Information supplied ->
==*==
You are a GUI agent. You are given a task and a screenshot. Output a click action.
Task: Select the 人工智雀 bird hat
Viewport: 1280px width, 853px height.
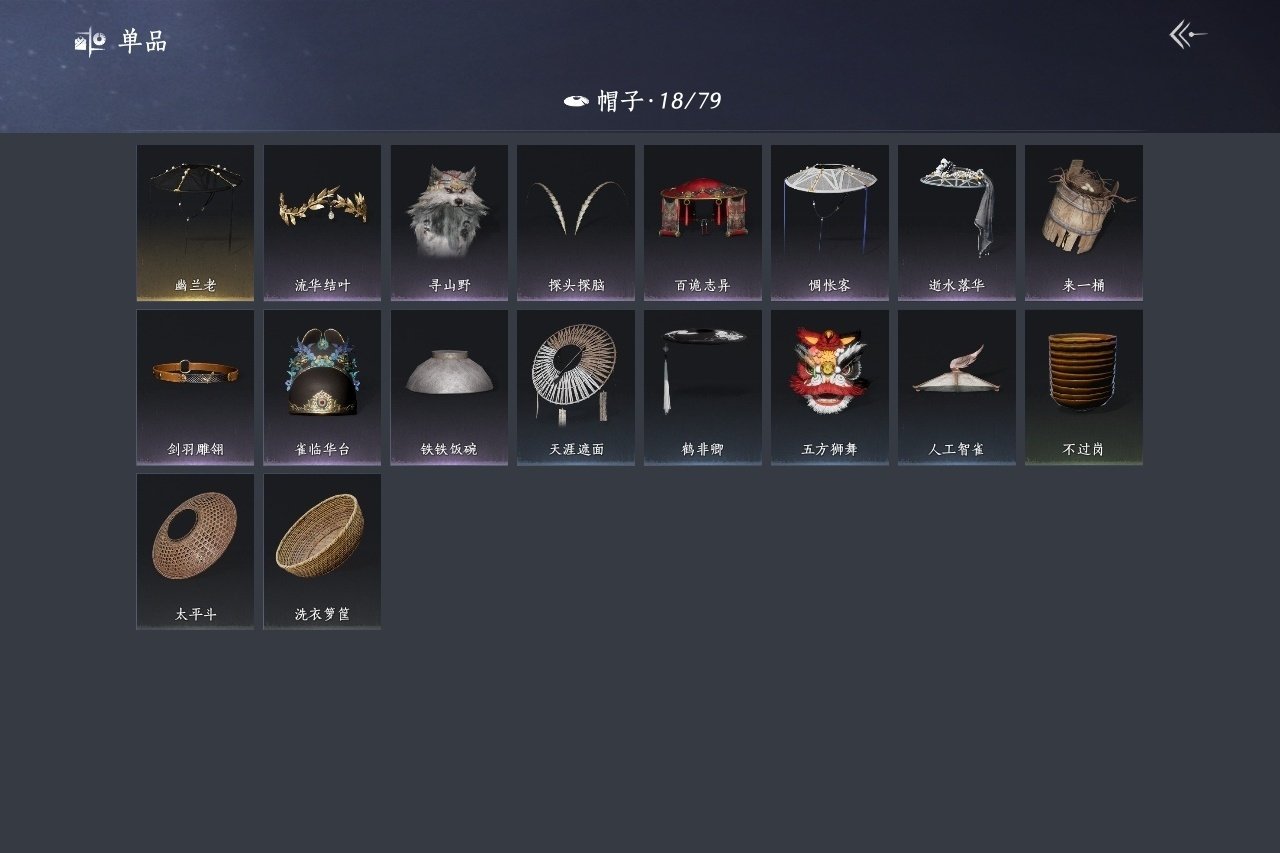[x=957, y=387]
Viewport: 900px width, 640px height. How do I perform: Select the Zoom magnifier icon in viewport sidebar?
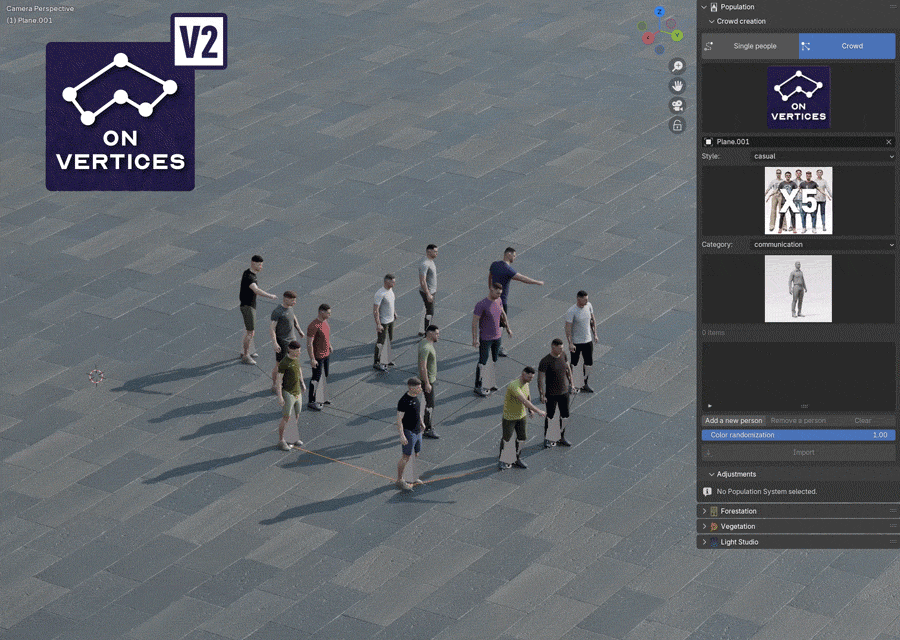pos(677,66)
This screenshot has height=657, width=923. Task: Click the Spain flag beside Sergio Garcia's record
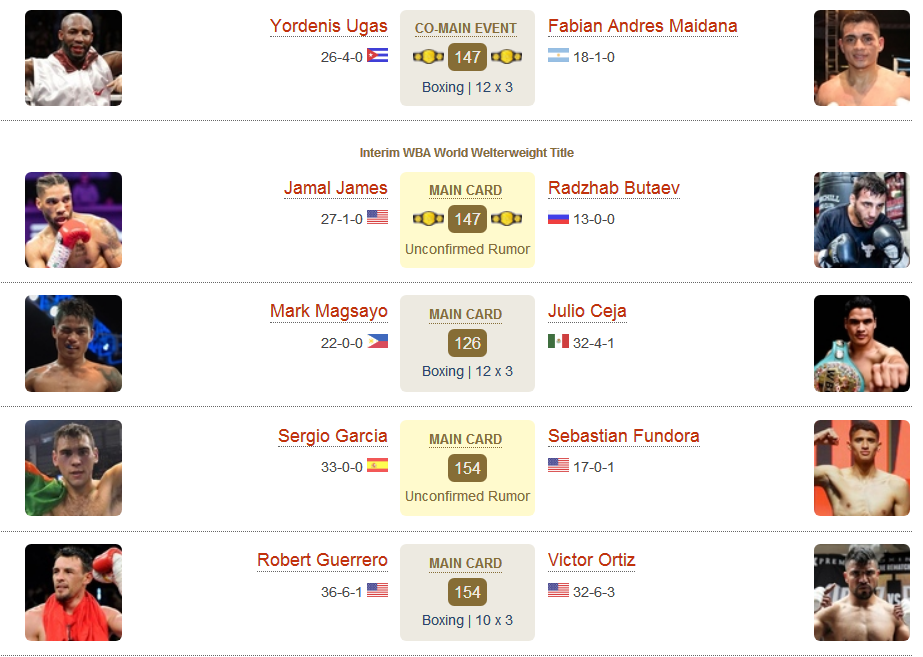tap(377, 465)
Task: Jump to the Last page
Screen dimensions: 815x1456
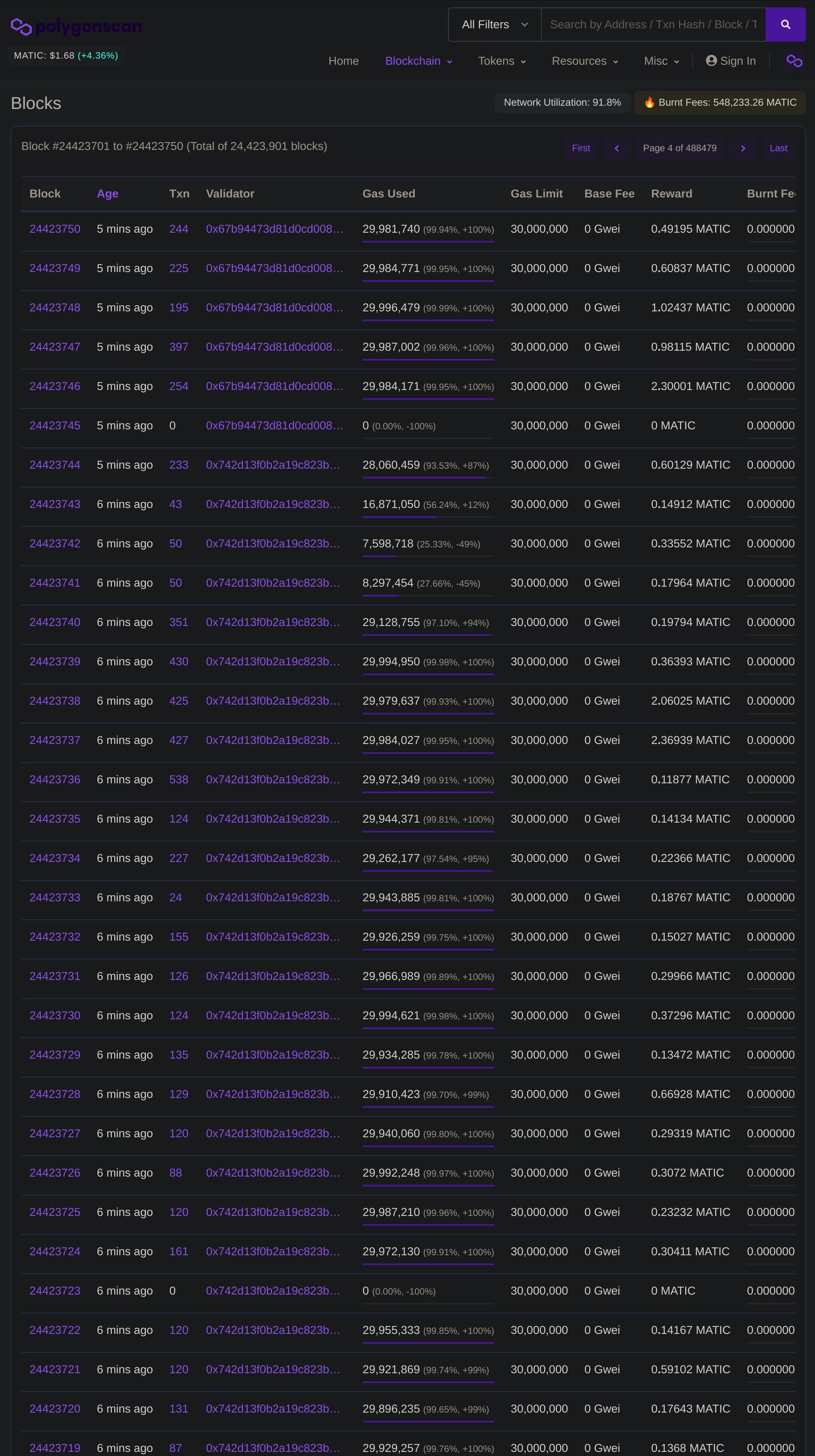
==*==
Exercise details ->
Extract all of the text in the material above word for word, omitting the pictures.

Complete output ->
You are a GUI agent. You are given a task and a screenshot. Output a click action.
Task: Select the 人工智雀 bird hat
Viewport: 1280px width, 853px height.
[x=957, y=387]
Viewport: 900px width, 640px height. How do I perform: Select the Zoom magnifier icon in viewport sidebar?
pos(677,66)
This screenshot has height=657, width=923. Task: Click the Spain flag beside Sergio Garcia's record
tap(377, 465)
Task: Jump to the Last page
Screen dimensions: 815x1456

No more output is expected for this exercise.